Theosophical Society Building, Brisbane facts for kids
Quick facts for kidsTheosophical Society Building
Theosophical Society Building, 2009
|Location||355 Wickham Terrace, Spring Hill, City of Brisbane, Queensland, Australia|
|Design period||1840s - 1860s (mid-19th century)|
|Official name: Theosophical Society Building, Callender House|
|Type||state heritage (built)|
|Designated||21 October 1992|
|Significant components||basement / sub-floor, attic, residential accommodation - maisonette/s / duplex, fence/wall - perimeter|
Theosophical Society Building is a heritage-listed duplex at 355 Wickham Terrace, Spring Hill, City of Brisbane, Queensland, Australia. It was built from 1863 to 1864. It is also known as Callender House. It was added to the Queensland Heritage Register on 21 October 1992.
This pair of semi-detached houses was built in late 1863 to early 1864. The building was probably erected by the first landowner Patrick Mayne (1856), or possibly for the second owner John McNab. The houses were advertised for rent on 30 January 1864, two days after registration in McNab's name, when they were described as "newly erected ... containing five rooms and kitchen".

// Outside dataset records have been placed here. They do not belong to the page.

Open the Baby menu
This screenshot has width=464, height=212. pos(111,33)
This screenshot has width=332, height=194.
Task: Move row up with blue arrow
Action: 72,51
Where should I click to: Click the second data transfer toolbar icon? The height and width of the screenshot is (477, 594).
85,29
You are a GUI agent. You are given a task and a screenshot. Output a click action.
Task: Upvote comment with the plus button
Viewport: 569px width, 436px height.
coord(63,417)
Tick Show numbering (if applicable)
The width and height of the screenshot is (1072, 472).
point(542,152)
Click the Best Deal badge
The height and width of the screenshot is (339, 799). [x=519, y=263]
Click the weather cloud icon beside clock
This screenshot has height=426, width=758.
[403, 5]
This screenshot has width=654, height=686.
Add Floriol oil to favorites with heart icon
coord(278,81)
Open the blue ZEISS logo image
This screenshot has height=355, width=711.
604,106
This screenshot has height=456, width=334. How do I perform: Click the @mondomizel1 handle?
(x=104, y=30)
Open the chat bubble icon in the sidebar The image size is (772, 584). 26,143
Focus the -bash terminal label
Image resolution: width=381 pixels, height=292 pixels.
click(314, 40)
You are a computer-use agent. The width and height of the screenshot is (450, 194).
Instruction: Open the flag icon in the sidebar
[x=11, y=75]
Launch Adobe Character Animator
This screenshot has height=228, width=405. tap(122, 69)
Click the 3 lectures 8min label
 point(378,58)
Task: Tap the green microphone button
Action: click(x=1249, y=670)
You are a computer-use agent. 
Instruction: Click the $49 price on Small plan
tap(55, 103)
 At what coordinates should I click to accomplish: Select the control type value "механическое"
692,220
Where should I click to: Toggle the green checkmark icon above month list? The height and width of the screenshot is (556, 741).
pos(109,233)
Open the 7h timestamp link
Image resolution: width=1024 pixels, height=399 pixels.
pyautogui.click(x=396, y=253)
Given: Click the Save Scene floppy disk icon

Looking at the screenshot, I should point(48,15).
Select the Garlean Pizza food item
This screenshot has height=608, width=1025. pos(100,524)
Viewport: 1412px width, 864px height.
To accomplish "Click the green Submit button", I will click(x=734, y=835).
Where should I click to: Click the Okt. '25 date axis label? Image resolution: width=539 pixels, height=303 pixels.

Subsequent owners included Joseph Buckle (1885-1910), a Primitive Methodist minister, who resided there for a period. From at least 1883 the building was known as Callender House.
The property was purchased in 1910 by Dr Espie Dods, who moved there from 97 Wickham Terrace. His architect brother Robin Dods renovated and extended the property for its use as a private house and consulting rooms. This reflected the medico-residential character of Wickham Terrace at the time.
In 1925 the property, which included adjacent land now occupied by the Liberal Catholic Church, was purchased by the Brisbane Theosophical Society. Minor alterations were carried out in 1925 by architects Hall & Prentice. Major conservation work was undertaken in 1986-87.
The building comprises a pair of 1860s two-storeyed semi-detached brick houses with a 1912 timber extension to the side and rear.
The original houses are small in scale without halls or corridors, and include attic and basement. Construction is of brick, with brick-on-edge construction on walls protected by verandahs. The main roof is gabled and clad in corrugated galvanised iron, concealing earlier shingles. The main facade has a two-storeyed timber verandah, reconstructed in 1986-87 to a 1910 photograph.
The timber extension designed by Dods added new large rooms on two levels at the rear, and a single-storeyed kitchen wing. A new porch and hall gave entrance to both consulting rooms and house. The extension is clad with weatherboards, lined with timber and roofed with corrugated galvanised iron. There is no visible evidence of earlier kitchen wings. The fence in front of the extension is by Dods. Dods' enclosure of the front verandahs does not survive.
In its present form the building clearly reveals the two major stages in its development.
Theosophical Society Building was listed on the Queensland Heritage Register on 21 October 1992 having satisfied the following criteria.
The place is important in demonstrating the evolution or pattern of Queensland's history.
The building is evidence of the former residential and medico-residential character of Wickham Terrace.
The place demonstrates rare, uncommon or endangered aspects of Queensland's cultural heritage.
The former Callender House is one of the few remaining 1860s buildings in Brisbane and is a rare example of semi-detached housing which was relatively common in the 1860s.
The place is important in demonstrating the principal characteristics of a particular class of cultural places.
As an important example of the work of the architect Robin Dods, which demonstrates his skill in adapting an older building, the former Callender House is significant.
The place has a special association with the life or work of a particular person, group or organisation of importance in Queensland's history.
As an important example of the work of the architect RS Dods, which demonstrates his skill in adapting an older building, the former Callender House is significant.